Siz bilirsiniz, hayat sizin. Benim çevremde tam olarak bunları yaşayan birkaç kadın oldu ve çok perişan oldular belki de onlardan etkilendiğim için garantide olmaya çalışıyorumdur, kaygı bozukluğundan ziyade. Ama bu öneriler kötülüğünüz için değil o kadınlar da fesatlıktan değil bu ihtimallerden dolayı söylüyor olabilir diye farklı bir bakış açısı paylaştım.
 
Kaygı bozukluğu değil. Ne demişler; önce tedbir sonra tevekkül. Siz tedbir almadan tevekkül ediyorsunuz.

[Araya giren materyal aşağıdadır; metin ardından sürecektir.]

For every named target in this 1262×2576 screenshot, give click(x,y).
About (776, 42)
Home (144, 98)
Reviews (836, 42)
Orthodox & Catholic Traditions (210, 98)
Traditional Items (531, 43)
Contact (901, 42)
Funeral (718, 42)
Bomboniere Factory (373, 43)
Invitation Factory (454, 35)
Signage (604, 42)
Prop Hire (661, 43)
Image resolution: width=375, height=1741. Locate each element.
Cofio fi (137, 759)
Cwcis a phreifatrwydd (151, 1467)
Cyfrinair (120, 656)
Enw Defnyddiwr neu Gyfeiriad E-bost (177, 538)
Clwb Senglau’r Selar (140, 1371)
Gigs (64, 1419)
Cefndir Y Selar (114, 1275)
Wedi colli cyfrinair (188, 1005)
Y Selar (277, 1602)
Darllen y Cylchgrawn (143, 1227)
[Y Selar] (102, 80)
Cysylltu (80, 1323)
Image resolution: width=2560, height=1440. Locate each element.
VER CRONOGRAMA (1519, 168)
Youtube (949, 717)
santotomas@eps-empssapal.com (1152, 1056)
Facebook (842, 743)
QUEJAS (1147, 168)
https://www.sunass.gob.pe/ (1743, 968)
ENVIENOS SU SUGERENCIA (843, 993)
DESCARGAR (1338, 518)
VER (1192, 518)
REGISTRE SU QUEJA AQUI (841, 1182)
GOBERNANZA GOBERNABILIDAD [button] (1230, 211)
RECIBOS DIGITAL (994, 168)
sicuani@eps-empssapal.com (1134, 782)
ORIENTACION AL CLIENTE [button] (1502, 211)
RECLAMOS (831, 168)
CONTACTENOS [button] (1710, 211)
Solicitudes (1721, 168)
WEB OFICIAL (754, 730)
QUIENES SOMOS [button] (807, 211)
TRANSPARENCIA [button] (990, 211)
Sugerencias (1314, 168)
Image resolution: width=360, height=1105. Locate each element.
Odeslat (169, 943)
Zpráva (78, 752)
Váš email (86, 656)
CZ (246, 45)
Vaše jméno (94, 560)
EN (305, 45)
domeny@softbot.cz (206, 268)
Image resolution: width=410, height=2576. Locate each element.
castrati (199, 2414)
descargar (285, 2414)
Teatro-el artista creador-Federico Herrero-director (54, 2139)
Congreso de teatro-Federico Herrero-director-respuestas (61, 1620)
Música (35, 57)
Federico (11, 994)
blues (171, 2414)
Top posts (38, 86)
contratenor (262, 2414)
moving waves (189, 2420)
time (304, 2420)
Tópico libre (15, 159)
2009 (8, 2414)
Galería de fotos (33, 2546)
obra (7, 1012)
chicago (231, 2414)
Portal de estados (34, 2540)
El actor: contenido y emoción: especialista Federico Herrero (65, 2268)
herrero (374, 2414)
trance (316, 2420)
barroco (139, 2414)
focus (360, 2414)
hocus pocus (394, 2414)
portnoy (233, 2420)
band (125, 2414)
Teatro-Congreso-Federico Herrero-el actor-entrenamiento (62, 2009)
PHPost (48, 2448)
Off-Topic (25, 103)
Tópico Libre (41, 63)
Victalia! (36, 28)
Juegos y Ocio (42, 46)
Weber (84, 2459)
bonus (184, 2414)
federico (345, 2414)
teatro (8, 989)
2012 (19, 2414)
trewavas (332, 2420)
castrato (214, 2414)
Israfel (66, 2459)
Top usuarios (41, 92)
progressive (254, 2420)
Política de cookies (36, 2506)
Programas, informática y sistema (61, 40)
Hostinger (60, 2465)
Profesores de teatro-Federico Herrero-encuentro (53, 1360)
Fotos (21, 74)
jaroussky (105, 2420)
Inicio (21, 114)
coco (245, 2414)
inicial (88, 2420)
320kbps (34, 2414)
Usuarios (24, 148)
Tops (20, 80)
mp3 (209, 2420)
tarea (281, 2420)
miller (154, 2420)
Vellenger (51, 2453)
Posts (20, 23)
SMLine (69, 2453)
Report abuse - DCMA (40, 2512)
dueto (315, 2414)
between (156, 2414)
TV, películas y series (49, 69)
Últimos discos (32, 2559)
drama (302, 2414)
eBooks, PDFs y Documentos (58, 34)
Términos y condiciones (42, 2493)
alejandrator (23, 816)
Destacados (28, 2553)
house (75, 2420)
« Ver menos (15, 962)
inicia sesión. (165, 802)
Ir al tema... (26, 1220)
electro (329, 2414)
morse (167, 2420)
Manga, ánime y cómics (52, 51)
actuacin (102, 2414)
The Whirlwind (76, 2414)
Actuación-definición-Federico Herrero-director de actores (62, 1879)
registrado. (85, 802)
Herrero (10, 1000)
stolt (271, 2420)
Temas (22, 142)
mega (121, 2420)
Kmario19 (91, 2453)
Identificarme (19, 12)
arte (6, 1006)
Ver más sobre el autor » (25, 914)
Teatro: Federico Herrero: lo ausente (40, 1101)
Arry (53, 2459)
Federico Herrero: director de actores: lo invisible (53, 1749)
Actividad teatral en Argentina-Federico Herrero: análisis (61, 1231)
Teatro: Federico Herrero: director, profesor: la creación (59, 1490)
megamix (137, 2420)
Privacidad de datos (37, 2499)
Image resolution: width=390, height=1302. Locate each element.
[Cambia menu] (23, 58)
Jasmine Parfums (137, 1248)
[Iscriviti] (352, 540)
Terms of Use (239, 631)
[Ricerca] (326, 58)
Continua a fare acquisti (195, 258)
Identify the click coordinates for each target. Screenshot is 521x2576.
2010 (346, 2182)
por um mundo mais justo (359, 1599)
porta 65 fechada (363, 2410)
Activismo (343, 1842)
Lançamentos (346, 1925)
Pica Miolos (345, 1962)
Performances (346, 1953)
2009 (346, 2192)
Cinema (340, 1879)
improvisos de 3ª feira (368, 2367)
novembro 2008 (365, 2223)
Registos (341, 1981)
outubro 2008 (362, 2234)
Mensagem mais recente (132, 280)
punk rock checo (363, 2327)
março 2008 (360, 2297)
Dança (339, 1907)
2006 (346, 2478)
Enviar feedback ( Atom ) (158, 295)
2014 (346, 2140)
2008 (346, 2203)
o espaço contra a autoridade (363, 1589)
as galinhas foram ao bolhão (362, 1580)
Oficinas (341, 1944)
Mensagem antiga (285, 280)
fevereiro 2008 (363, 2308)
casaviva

Bu bakış açısıyla evimizi sigortalamayalım, arabamıza kasko yaptırmayalım, sağlık sigortası, emeklilik fonu falan hepsi gereksiz. Nasıl olsa su akar yolunu bulur. Başımıza ne gelecekse gelecek, gelince düşünürüz.

Sizin gibi düşünen insanlar genelde başlarına bir şey gelince yakınlarına yük oluyorlar. Sizin yük olacak yakınınız da yok. Geleceğiniz için bu kadar endişelenmemek tuhaf değil mi? En basitinden her şey yolunda gitse dahi yaşlanınca üç kuruşluk tek emekli maaşıyla geçinmeye çalışacaksınız.
 
yüzden düğünümde takılanların son kuruşuna kadar kendime açtığım hesaba altın hesabı olarak yatırdım birikimim bu.
Tek birikim bu ve karı koca çalışmıyorsunuz? Nasıl geçindiğinizi anlamadım ben? Soruları takmam ama böyle çalışmayıp sadece tüketen insanları sevmiyorum. Ben de uzun yıllardır çalışmıyorum bir yere gidip ama kendimi çok geliştirdim evde muhakkak borsa şu bu ile para kazanıyorum.
size eş ailesi mi bakıyor?
 
Yazılanları okumuyorsun sanırım?
 
Of gerçekten okumuyorsunuz, okuduğunuzu da anlamıyorsunuz. Açık açık anlatayım. Şahsıma ait aracım ve altın hesabımda hatrı sayılır miktar bi birikimim var. Evimiz var eşim ticaretle uğraşıyor. Eşimin büyük babasından kalan bi miras var ve evin tek oğlu, onların gelirleri de eşime ve bana geliyor. Emekli maaşı falan ne alaka anlayamadım. Biz evde karı koca oturup rızkı havadan beklemiyoruz. Çalışmaya maddi olarak ihtiyacım yok fakat duygusal olarak biraz zayıf bi karakter olduğum için, açık açık söyleyim insanlar özellikle eşimin akrabaları koca parası yiyo çalışsın kendi kazansın derdindeler, zorlarına gidiyor tüm mirasın eşime kalmasından. O yüzden çok üstümüze geliyorlar, çocuk yap, çalış, ne yaparsak bunaltıyolar. Lütfen ilk paylaştığımı okuyup eleştirin.
 
yaşadığım şeyler bende maalesef panik atak ve anksiyete ye sebep oldu. Çok güzel bi işim vardı ayrılmak zorunda kaldım kendimi bi türlü toparlayamadım

kayınvalidemin oğluna ve kızına davranışlarından sonra daha iyi anladım.
İmkanınız var diye değil panik ataktan işi bırakmak zorunda kalmışsınız. Çocuk istemiyor değilsiniz, düşük yapmışsınız, olmuyor demişsiniz, inşallah olur sağlıkla.
Ve ayrıca eşiniz tek çocuk değil, bir de görümceniz var yani miras sadece sizin kocanıza kalamaz.
Tek çocuk falan değilsiniz, babanızın annenizin başka çocukları da var üvey de olsalar. Ve anne babanız da var.
Ayrıca eşim çalışmıyor gibi anlatmışsınız. Eşiniz gayet de çalışıyor.
Neyse işte böyle
 
Bu siteyi kullanmak için çerezler gereklidir. Siteyi kullanmaya devam etmek için onları kabul etmelisiniz. Daha Fazlasını Öğren.…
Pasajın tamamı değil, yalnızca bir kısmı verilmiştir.